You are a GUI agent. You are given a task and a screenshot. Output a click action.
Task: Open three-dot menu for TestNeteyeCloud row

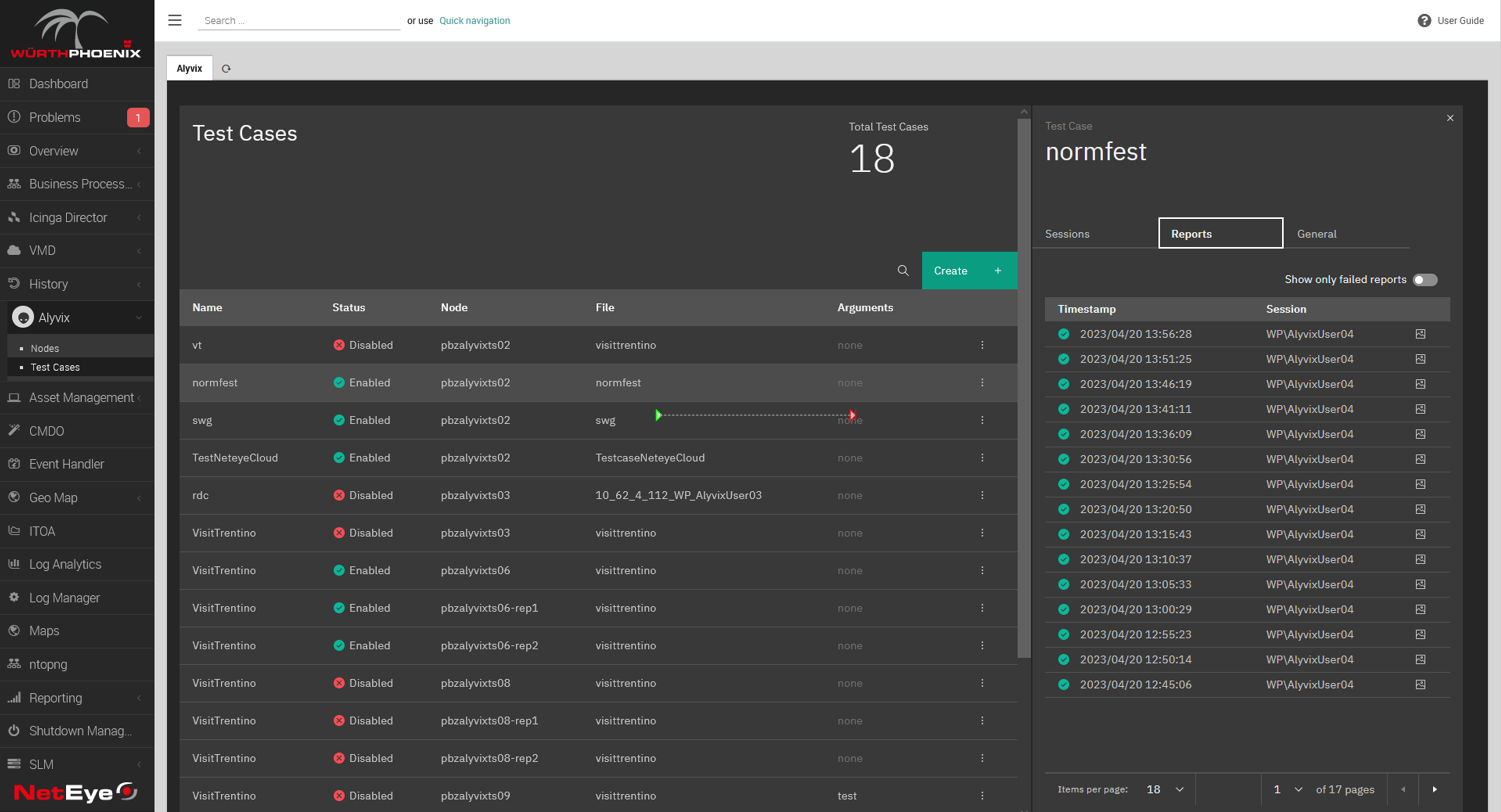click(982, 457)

* * *

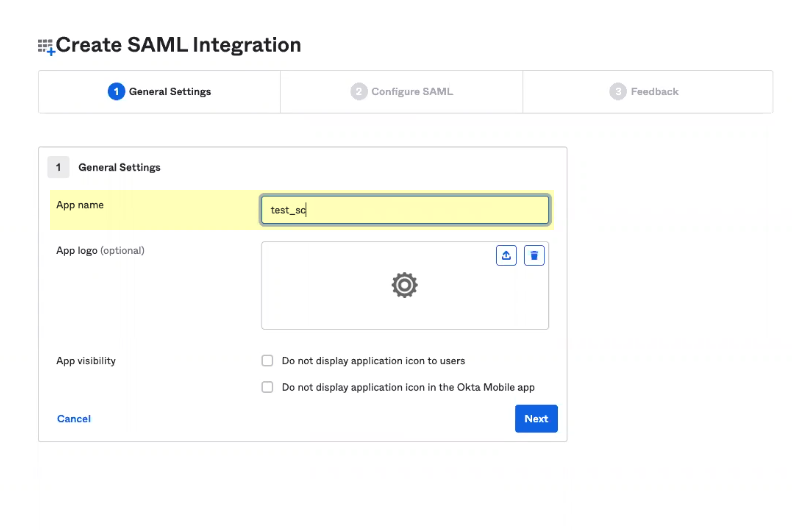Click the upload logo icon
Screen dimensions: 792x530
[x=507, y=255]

--

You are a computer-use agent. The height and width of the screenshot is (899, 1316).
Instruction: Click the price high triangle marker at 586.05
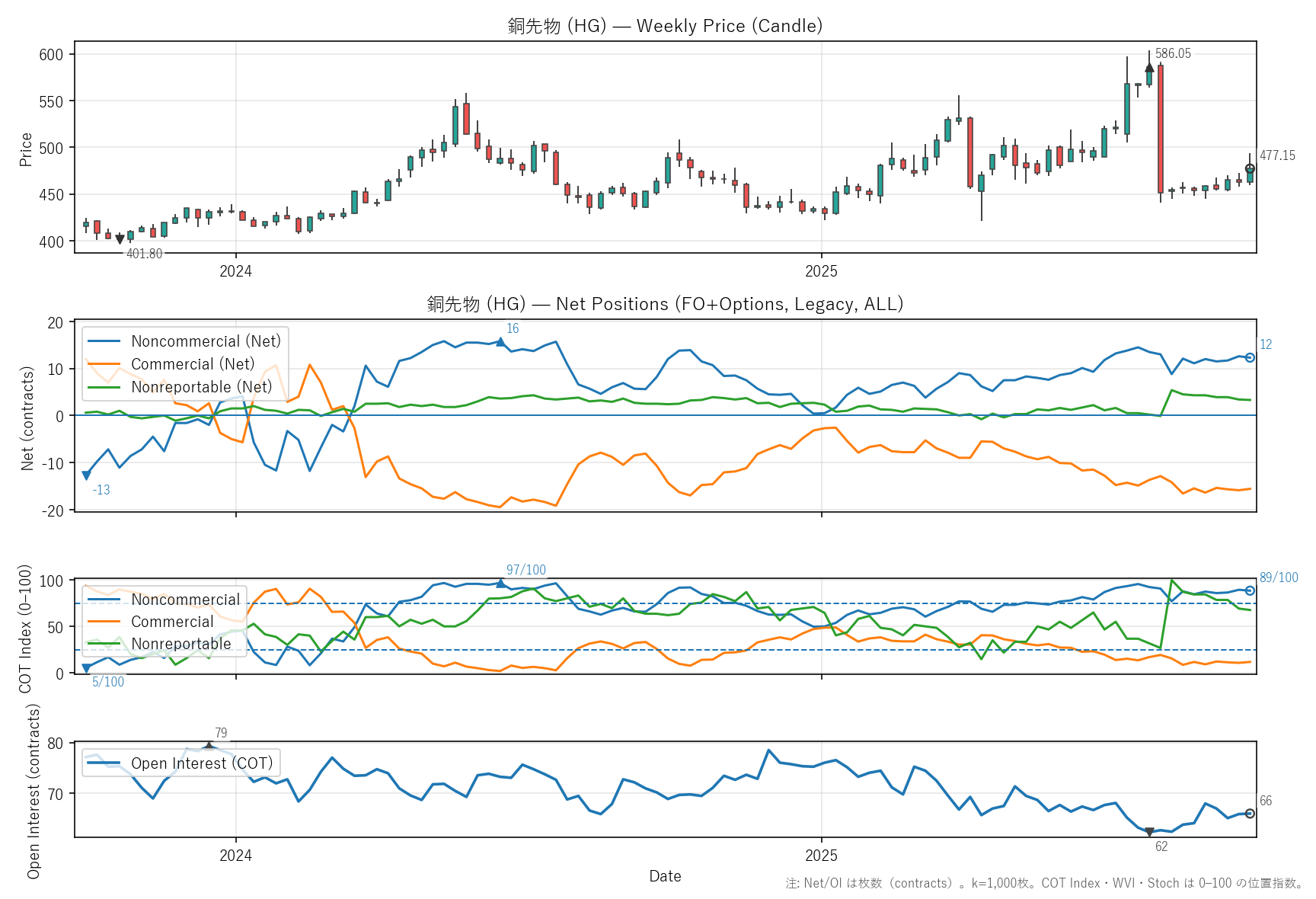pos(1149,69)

• [Required work]: Nothing but a number is expected here: say how many lines in the material hold "screenshot".

• [Output below]: 2